Por que a humanidade falha em reconhecer e responder adequadamente à crise da biodiversidade?
Em seu artigo (aqui), o Diretor Geral do Centro de Pesquisa Florestal Internacional (CIFOR), Robert Nasi, fala de números alarmantes que atestam a crise perda acelerada da diversidade de vida, com extinção de várias espécies desde a década de 70. Do seu início para cá, as populações de vida selvagem despencaram 73% , com mais de um milhão de espécies em risco e 44% dos recifes de corais, berçários no oceano, ameaçados.
E por mais que dados assim sejam frequentemente divulgados, a maioria das pessoas não se sensibiliza sobre esta grave crise, nem para onde ela está nos levando. Muito interessante é conhecer o que o autor identifica o autor identifica como três poderosos vieses psicológicos que explicam essa desconexão perigosa entre realidade e percepção. O primeiro viés é a síndrome da linha de base móvel, conceito desenvolvido pelo cientista Daniel Pauly, em 1995: cada geração aceita ambientes progressivamente degradados como referência normal, criando o que o psicólogo ambiental Peter Kahn Jr. denomina “amnésia ambiental geracional”. Crianças hoje crescem acreditando que o mundo natural empobrecido atual representa a normalidade.

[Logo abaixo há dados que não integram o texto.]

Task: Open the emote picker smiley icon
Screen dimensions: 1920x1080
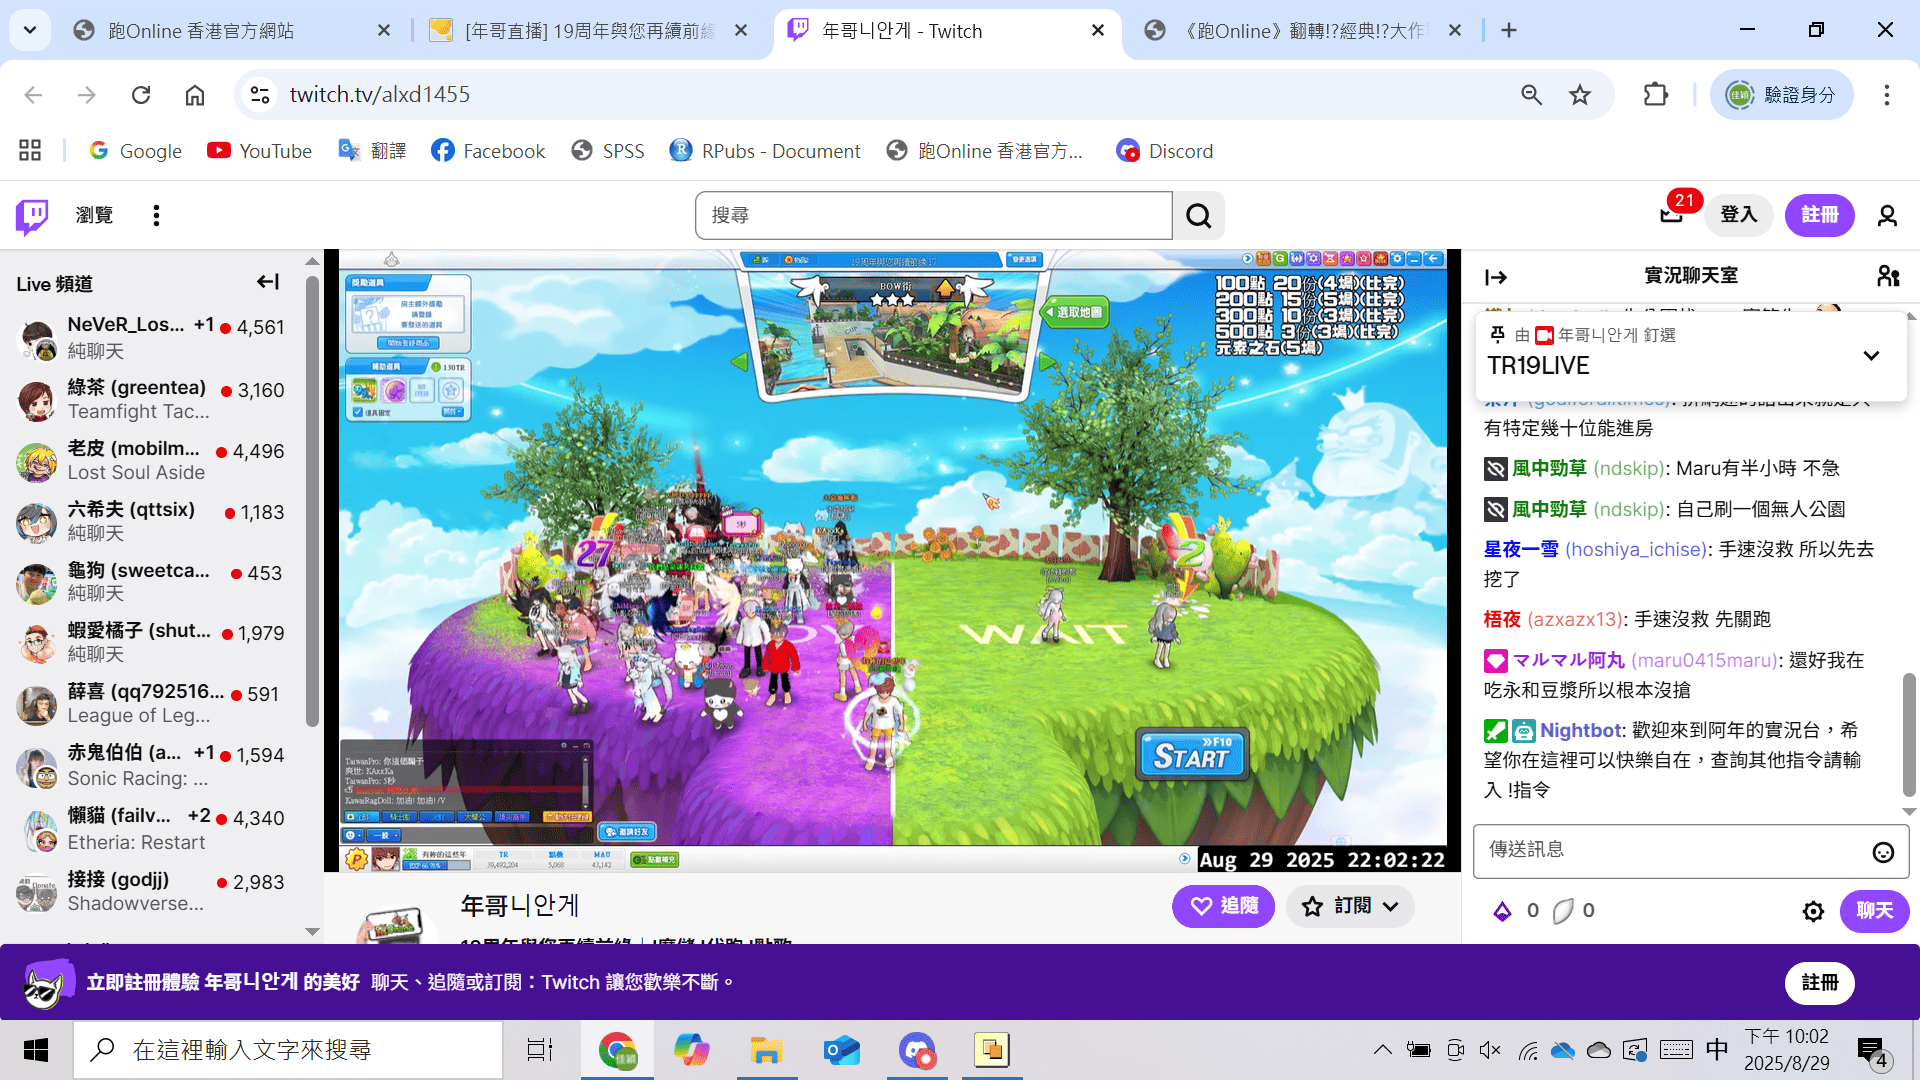Action: tap(1883, 852)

O segundo é a normalidade rastejante, que torna mudanças graduais invisíveis até que culminem em uma crise. Nasi traz o evento global de branqueamento de corais de 2023-2024, que afetou 84% dos recifes terrestres – o mais extenso já registrado. Antes de 1990, este branqueamento massivo nunca ocorreu; agora acontece a cada 2-3 anos, com cada aumento de frequência tornando-se a nova normalidade.
O terceiro viés, segundo Nasi, é o do pensamento categórico, que simplifica problemas ecológicos complexos em categorias mentais inadequadas. A Amazônia, por exemplo, é tratada como sistema único, ignorando que 31% da região oriental já está perdida enquanto áreas ocidentais permanecem intactas.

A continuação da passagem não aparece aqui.